Прекрасно понимая, кто намазывает ему хлеб маслом, Франко 26 ноября заявил, что «в следующий раз» за возобновление прав на размещение американских военных баз он потребует как минимум договор с США об обеспечении безопасности. «Нью-Йорк тайме» по этому поводу писала: «Некоторые официальные лица, особенно в Пентагоне, будут, очевидно, склонны согласиться, поскольку подобный договор лишь официально оформит неписаное обязательство защищать Испанию, которое США, в сущности, взяли на себя, заключив существующие соглашения». Поскольку никто на моей памяти Испании не угрожал (во всяком случае, после 1898 года, когда ей угрожали мы), «защищать» правительство Франко надо от одного противника — испанского народа{}.

В начале декабря 1973 года кардинал Висенте Энрике-и-Таранкон, архиепископ Мадридский и высший католический авторитет Испании, призвал правительство дать испанцам больше политических свобод. Высший «никсонический» авторитет, Генри Киссинджер, на следующей неделе посетил каудильо и договорился о встрече с его министром иностранных дел, чтобы возобновить «соглашение о дружбе и сотрудничестве, которое включает 25 000 американских военнослужащих и лиц вспомогательного состава, находящихся в Испании».

Именно в этот узловой момент произошли два взрыва: один фигурально, другой — буквально.

 

6

Адмирал Луис Карреро Бланке был религиозным человеком. (Все высокопоставленные франкисты, включая самого Сукина сына, стали чрезвычайно религиозны после «победы» в войне.) Адмирал, став премьер-министром, каждое утро в одно и то же время отправлялся слушать мессу. Затем снова садился в машину и ехал к себе в канцелярию.

За час до начала процесса над «карабанчельской десяткой» машина адмирала взорвалась, перелетела через пятиэтажную церковь и рухнула на балкон второго этажа с другой стороны. В машине был адмирал. Кроме него — шофер и телохранитель.

Крышку снова захлопнули, но, как ни странно, ожидаемого разгула жестоких репрессий не последовало. Правда, было арестовано несколько басков, еще шестеро разыскивалось, французскую границу закрыли. Четверо неизвестных в капюшонах, объявивших себя баскскими сепаратистами, устроили во Франции подпольную пресс-конференцию и взяли на себя ответственность за убийство. Французская полиция по просьбе испанской начала было их разыскивать, но безуспешно.

Фрагмент данных |
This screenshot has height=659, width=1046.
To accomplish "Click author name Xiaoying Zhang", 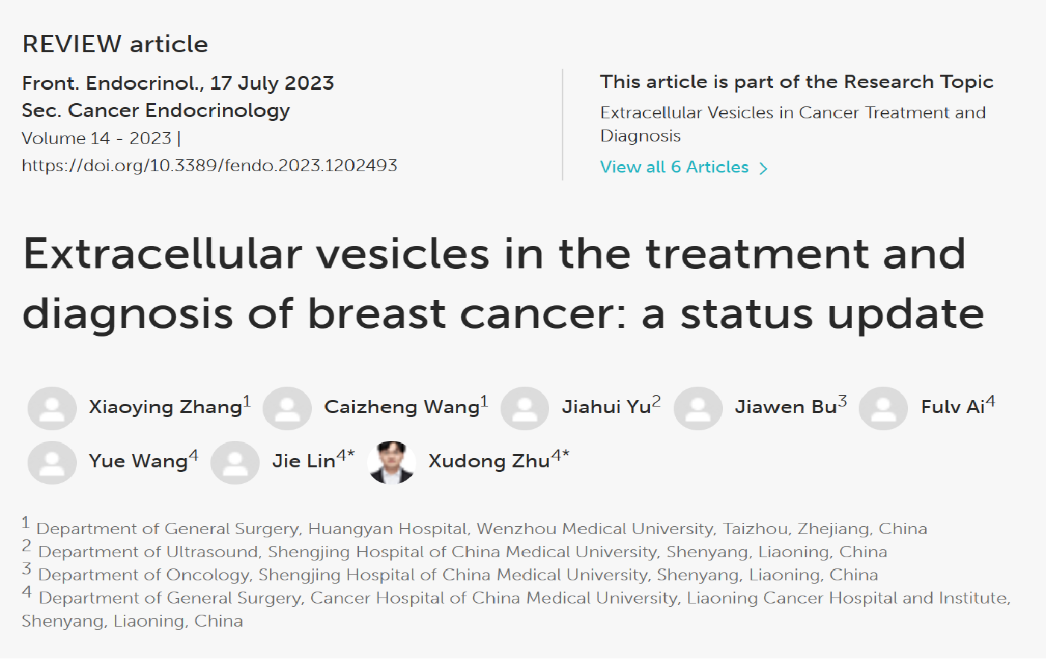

Задача A | Изложи текст о режиме Франко в двух предложениях.
Задача B | Кто, согласно тексту о режиме Франко, находился в машине адмирала вместе с ним в момент взрыва?
Задача C | Продолжи текст о режиме Франко, начиная сразу после его последнего предложения.

Ответ A | Франко заявил, что за возобновление прав на американские военные базы потребует договор с США об обеспечении безопасности, а в декабре 1973 года Киссинджер посетил каудильо и договорился о встрече с его министром иностранных дел для возобновления соглашения о дружбе и сотрудничестве, хотя кардинал Энрике-и-Таранкон призывал дать испанцам больше политических свобод. За час до начала процесса над «карабанчельской десяткой» машина премьер-министра, адмирала, взорвалась; ответственность взяли на себя люди, назвавшие себя баскскими сепаратистами, однако ожидаемых жестоких репрессий не последовало.

Ответ B | Шофер и телохранитель.

Ответ C |
Скрытое сочувствие Ричарда Никсона к некоторым из близких ему людей стало явным, когда похороны Бланко почтил своим присутствием его вице-президент, бесцветный Джеральд Форд.

«Сраженный горем», Франко на похоронах не появился. Правое крыло призывало устроить жестокую расправу, они вопили со своих мест, требуя более строгих мер против «красных», а когда в здание, где стоял гроб с телом Бланко, вошел ранее упомянутый архиепископ Мадридский, часть толпы принялась скандировать «убийца» и требовать, чтобы его поставили к стенке. (Покойный адмирал не раз вступал в споры с церковными сановниками из-за их все более настойчивых требований отделить церковь от государства и обвинений в том, что у народа мало свобод.)

В первую неделю 1974 года премьер-министром стал еще более ярый полицейский — Карлос Ариас Наварро. «Божье дело» потеряло влияние в правительстве, и фаланга, единственная легальная испанская политическая партия, вновь стала всесильной.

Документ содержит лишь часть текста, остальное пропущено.